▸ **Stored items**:

╭──

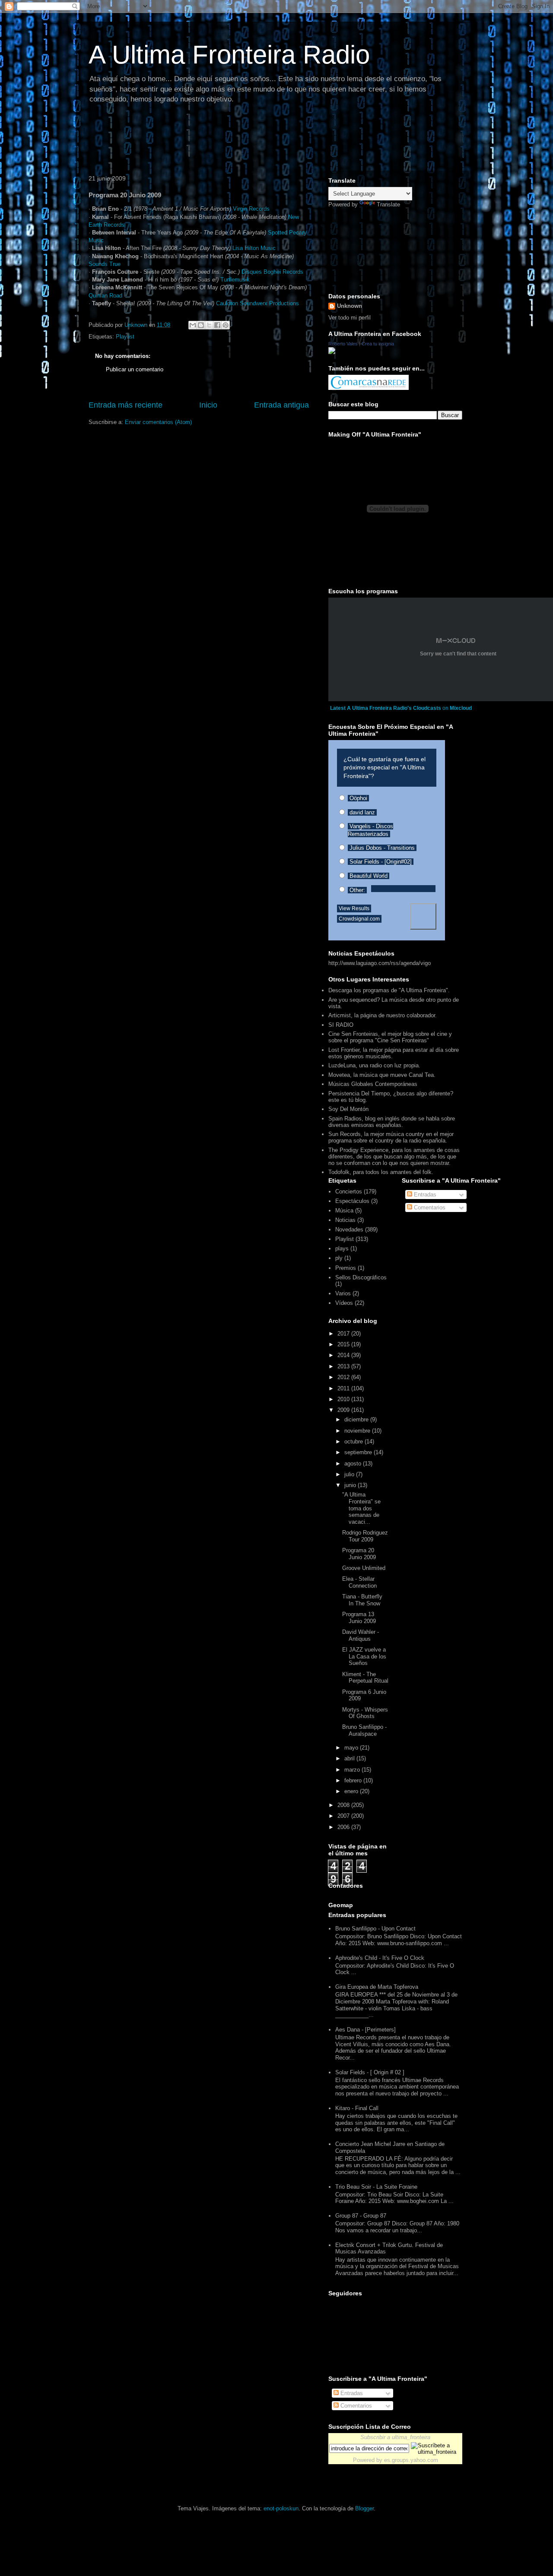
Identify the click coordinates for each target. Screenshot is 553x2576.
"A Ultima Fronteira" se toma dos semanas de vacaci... (361, 1508)
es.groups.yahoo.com (411, 2460)
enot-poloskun (281, 2508)
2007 (344, 1816)
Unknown (349, 306)
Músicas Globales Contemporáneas (372, 1084)
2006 (344, 1827)
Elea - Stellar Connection (359, 1582)
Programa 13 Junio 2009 (359, 1617)
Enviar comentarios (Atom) (158, 422)
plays (342, 1248)
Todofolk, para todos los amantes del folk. (380, 1172)
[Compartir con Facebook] (217, 325)
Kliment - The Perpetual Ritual (365, 1677)
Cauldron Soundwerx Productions (257, 303)
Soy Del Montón (348, 1109)
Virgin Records (251, 209)
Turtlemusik (235, 279)
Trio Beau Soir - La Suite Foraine (376, 2187)
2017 (344, 1333)
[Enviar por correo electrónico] (192, 325)
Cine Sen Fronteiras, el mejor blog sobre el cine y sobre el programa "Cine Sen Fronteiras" (390, 1037)
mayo (352, 1747)
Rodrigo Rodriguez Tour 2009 (365, 1536)
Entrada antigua (281, 405)
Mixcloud (461, 708)
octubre (354, 1441)
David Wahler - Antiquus (360, 1635)
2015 (344, 1344)
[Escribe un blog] (201, 325)
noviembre (358, 1430)
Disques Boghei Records (272, 272)
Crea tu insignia (378, 343)
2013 (344, 1366)
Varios (343, 1293)
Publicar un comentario (134, 369)
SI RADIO (340, 1025)
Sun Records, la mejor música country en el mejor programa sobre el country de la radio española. (391, 1137)
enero (352, 1791)
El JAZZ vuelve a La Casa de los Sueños (364, 1656)
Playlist (125, 336)
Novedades (349, 1229)
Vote (423, 916)
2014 (344, 1355)
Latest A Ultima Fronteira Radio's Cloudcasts (385, 708)
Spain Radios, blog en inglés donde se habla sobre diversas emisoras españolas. (391, 1121)
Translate (388, 204)
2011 (344, 1388)
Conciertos (348, 1191)
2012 (344, 1377)
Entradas (424, 1194)
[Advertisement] (241, 140)
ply (339, 1258)
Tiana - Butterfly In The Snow (362, 1600)
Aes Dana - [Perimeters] (365, 2029)
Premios (345, 1268)
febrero (353, 1780)
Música (344, 1210)
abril (350, 1758)
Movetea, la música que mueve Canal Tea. (381, 1075)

╰──

▸ **WHAT YOU WILL DO**: Working through the records, copy each line in which the word "Enviar" appears.

▸ **REPLY**:
Enviar comentarios (Atom) (158, 422)
[Enviar por correo electrónico] (192, 325)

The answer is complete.